Passage:
In a significant 1994 development, the Bank elected to outsource all of its
data processing, item capture and statement rendering operations. The conversion
to a service bureau arrangement was completed in the 1994 fourth quarter. The
major items of data processing equipment that were no longer needed by the Bank
were acquired by the new processor. Subsequent to the 1994 data processing
changes and without resuming any of the outsourced operations, the Bank has
significantly increased its investment in computer equipment through expanded
use of personal computer networks. The new networks allow for a more direct
input of basic loan and deposit account information to the data files maintained
by the service bureau. Capital expenditures in 1995, which totaled $1,302,230,
related primarily to the increase in computer equipment. Since most of this
equipment was not placed into service until late in 1995, the full effect on
annual depreciation expense was not recognized until 1996. Approximately
one-third of 1996 and one-half of 1997 capital expenditures, which totaled
$1,019,109 and $477,852, respectively, also related to personal computer
networks.

Dataset rows:
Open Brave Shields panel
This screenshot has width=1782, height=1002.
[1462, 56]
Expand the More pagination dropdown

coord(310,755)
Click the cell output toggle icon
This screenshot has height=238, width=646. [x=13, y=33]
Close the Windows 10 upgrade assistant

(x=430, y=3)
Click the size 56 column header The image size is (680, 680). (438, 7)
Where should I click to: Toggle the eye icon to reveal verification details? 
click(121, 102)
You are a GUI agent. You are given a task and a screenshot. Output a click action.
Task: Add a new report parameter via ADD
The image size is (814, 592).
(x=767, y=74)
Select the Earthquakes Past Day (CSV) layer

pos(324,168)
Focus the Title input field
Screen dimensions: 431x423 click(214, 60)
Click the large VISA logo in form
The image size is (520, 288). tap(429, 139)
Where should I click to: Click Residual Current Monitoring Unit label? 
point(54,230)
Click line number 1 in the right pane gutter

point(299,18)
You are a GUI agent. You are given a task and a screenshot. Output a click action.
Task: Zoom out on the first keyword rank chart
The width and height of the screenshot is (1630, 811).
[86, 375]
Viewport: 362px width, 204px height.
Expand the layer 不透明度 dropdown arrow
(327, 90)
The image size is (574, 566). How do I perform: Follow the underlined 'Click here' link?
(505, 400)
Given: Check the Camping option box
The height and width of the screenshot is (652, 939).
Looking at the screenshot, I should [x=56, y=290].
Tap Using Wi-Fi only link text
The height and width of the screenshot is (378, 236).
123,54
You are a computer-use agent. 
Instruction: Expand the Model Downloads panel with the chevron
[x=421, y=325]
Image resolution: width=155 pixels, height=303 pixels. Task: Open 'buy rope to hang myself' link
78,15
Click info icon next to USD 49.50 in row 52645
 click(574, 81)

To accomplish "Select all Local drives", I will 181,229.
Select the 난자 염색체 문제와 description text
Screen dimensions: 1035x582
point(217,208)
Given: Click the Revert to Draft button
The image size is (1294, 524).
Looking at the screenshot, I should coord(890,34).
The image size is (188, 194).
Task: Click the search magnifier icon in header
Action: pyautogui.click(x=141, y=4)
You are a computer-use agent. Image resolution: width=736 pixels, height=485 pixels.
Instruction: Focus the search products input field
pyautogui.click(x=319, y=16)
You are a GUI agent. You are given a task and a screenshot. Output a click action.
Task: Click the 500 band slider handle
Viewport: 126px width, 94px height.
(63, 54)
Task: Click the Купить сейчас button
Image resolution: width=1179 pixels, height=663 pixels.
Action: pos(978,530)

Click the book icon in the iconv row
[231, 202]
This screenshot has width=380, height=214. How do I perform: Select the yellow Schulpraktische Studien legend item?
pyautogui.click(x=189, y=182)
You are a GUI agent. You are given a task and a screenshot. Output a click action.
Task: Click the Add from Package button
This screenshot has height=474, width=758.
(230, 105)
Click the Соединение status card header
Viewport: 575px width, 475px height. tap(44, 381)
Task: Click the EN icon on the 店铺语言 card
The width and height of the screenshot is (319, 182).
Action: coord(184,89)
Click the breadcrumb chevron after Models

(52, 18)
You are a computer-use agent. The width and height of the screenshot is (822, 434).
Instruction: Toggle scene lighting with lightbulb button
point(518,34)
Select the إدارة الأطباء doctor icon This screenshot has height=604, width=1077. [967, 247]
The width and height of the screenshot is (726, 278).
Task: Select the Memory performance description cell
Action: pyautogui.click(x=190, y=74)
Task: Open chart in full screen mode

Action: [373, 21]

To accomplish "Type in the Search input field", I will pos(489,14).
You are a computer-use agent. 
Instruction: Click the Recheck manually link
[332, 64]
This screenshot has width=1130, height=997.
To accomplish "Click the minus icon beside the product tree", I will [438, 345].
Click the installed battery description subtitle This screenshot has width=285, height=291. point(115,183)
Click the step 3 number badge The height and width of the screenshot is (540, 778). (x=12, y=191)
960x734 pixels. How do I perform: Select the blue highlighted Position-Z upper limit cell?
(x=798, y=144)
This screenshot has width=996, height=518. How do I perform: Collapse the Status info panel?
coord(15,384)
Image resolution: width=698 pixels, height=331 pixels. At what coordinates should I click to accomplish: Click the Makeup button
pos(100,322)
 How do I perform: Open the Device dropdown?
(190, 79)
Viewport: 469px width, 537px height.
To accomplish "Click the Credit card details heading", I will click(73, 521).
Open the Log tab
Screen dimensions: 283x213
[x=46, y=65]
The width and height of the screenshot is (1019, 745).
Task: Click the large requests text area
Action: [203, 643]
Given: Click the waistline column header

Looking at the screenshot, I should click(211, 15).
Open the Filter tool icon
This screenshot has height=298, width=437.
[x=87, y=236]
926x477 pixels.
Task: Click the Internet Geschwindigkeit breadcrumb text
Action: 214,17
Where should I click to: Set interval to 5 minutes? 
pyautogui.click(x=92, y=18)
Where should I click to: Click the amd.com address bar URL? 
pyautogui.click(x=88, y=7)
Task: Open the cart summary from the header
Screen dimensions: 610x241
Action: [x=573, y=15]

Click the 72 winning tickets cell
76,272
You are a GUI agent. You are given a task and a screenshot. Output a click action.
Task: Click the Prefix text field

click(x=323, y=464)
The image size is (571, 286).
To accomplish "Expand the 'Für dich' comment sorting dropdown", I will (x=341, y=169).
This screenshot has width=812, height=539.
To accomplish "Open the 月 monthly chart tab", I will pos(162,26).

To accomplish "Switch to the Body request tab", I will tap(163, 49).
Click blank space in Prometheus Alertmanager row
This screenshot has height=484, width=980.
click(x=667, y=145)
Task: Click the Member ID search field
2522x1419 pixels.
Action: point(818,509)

Description of the task: Extend the passage above about the Bank's outsourcing of data processing and its spending on computer equipment, beginning right after its final sentence.

Result of the task:
In 1995, management adopted a comprehensive restructuring project for the
purpose of reengineering Bank operations to become more competitive and
cost-effective in developing business and servicing customers and to improve
long-term profitability. In connection with this project, certain positions
within the Bank were either realigned or eliminated. Total restructuring
charges, all of which were incurred and paid in 1995, amounted to $460,457, of
which $301,116 related to personnel costs and $159,341 to professional fees. The
Bank also decided in March 1995 to recognize losses of $414,596 from the sales
of certain investment securities held in the available-for-sale portfolio in
order to gain favorable tax treatment for the losses and to take advantage of
reinvestment opportunities at higher coupon rates. While these actions had a
significant adverse impact on 1995 earnings, management believes these decisions
will enhance the long-term value of the Corporation and strengthen the
competitive position of its community banking operations.

Management decided in March 1996 that the Bank would discontinue the
purchase of retail installment loan contracts from automobile and equipment
dealers, due largely to the declining yields being experienced in this loan
program. Contracts of this nature included in loans at December 31, 1997, 1996
and 1995 amounted to $9,674,229, $20,355,367 and $33,525,143, respectively.
While there will be no purchases of new contracts, current plans call for the
collection of outstanding loans based on their contractual terms. The funds
previously invested in this loan program are being redeployed, as loan payments
occur, to other loan programs or to the investment securities portfolio.

Year 2000 Issue

The Corporation is aware of the issue associated with the programming code
in existing computer systems as the year 2000 approaches. The "year 2000"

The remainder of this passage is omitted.